▸ **Instruções do exercício**: Indique se cada afirmação concorda com o texto sobre a viagem de autocarro, respondendo sim ou não e citando as palavras exatas do texto que decidem a resposta. 1. Rui Patrício estava sentado ao lado de João Pereira no autocarro. 2. Os headphones de Patrício eram pretos e volumosos. 3. Patrício percebeu o alerta de João Pereira.

▸ **Texto de leitura**:
·····

Quem não se adapta a estas novas realidades sofre as
consequências. Por exemplo, vimos numa dessas reportagens o Rui Patrício sentado
ao lado do João Pereira no autocarro, utilizando uns headphones finíssimos de
iPod, desgarrados de todo o ambiente, minimalistas, brancos, quase
imperceptíveis. Patrício, bronco como sempre, não suspeitou de nada, sorriu
para a câmara e carregou no “play”. Ao seu lado, João Pereira gozava com o caricato da situação, quase rebolando no banco ao aperceber-se do óbvio.
Virou-se para Patrício e, com a eloquência que o caracteriza, deve ter-lhe dito
qualquer coisa como, “ó meu ******,
****-** que essa ***** desses phones já não se usam, ********! ****-**, que
estou ****** com este ************, ó ********!.... Se queres ouvir som, vai
mas é lá para trás, ó ********* que te ****, **********! ********, **** de
******, *********!”, que obviamente não foi reproduzido. Mas Patrício não
percebeu o alerta, empenhado que estava em ouvir o seu Jay-Z, Jessie J ou Zé
Cabra e ficou a dar mau-aspecto o resto da viagem.

·····

▸ **Dados extraídos**:
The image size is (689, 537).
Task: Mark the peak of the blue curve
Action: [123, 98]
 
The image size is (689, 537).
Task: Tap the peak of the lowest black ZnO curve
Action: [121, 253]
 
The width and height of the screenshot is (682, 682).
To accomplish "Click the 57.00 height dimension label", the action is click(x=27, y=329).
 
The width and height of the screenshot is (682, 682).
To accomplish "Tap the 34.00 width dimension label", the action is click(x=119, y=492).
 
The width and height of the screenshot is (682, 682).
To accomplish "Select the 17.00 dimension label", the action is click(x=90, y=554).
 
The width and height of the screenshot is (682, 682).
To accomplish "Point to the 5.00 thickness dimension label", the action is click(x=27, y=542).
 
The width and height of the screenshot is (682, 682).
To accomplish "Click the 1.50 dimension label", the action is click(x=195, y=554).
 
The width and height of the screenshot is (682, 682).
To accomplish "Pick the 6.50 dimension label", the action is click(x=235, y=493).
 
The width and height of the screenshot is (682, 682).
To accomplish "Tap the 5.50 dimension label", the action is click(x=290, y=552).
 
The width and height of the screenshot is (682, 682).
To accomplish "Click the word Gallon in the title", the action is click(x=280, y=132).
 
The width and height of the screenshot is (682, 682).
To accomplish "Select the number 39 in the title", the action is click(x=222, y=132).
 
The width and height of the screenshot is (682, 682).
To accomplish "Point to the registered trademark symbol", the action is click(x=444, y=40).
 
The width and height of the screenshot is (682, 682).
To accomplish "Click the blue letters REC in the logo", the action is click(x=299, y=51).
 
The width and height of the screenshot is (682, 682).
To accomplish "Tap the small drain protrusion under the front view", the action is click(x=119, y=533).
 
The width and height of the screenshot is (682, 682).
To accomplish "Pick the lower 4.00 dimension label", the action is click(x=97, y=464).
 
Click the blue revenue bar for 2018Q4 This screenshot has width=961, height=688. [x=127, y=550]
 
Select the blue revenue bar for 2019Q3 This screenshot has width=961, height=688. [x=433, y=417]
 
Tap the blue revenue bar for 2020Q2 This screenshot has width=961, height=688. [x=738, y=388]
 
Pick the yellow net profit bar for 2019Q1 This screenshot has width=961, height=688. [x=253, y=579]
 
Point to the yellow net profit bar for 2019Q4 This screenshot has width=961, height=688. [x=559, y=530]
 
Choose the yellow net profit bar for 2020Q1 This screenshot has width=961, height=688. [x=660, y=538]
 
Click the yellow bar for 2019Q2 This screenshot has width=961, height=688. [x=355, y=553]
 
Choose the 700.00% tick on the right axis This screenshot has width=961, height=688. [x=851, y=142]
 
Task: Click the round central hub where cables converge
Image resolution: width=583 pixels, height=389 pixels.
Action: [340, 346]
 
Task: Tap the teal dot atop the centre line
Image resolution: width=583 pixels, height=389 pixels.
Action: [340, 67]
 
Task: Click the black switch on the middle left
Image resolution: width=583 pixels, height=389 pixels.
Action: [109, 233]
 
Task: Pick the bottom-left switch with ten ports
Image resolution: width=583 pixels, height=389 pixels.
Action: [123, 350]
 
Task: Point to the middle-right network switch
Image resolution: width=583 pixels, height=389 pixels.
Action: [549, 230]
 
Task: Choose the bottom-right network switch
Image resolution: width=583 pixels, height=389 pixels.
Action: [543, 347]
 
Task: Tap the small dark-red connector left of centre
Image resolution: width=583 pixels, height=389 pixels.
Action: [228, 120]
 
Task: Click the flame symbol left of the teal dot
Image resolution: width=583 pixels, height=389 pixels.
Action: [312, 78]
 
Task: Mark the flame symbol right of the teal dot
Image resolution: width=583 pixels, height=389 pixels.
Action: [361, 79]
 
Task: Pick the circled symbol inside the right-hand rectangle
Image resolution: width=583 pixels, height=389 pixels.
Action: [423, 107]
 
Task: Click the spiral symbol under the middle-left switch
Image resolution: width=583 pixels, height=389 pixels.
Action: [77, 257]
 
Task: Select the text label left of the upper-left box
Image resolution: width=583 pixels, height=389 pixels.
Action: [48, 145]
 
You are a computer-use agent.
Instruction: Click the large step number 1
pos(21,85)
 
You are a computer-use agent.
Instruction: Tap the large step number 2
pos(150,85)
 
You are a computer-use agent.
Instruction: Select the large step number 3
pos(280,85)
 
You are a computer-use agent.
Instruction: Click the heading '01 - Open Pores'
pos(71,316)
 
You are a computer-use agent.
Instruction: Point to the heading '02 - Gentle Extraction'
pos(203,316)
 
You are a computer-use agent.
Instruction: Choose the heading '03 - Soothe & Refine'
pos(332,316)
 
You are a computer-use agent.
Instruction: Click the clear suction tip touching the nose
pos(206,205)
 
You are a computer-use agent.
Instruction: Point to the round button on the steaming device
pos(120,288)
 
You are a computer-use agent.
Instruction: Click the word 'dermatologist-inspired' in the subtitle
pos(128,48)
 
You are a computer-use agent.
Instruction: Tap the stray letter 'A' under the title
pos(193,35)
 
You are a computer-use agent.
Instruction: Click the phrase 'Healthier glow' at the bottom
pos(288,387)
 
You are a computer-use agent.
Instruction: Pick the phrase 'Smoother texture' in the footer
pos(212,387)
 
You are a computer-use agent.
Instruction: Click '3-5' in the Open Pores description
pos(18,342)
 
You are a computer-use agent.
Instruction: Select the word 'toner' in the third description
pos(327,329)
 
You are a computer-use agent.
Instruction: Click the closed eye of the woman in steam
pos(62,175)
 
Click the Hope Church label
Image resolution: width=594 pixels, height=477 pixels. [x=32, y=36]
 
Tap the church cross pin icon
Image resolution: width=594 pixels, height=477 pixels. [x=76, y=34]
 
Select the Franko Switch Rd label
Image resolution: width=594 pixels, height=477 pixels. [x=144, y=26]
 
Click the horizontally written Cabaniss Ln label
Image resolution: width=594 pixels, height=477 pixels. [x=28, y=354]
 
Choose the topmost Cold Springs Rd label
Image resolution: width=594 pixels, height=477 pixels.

·····

▸ **Resultado do exercício**:
1. Sim: “o Rui Patrício sentado ao lado do João Pereira no autocarro”.
2. Não: “minimalistas, brancos, quase imperceptíveis”.
3. Não: “Mas Patrício não percebeu o alerta”.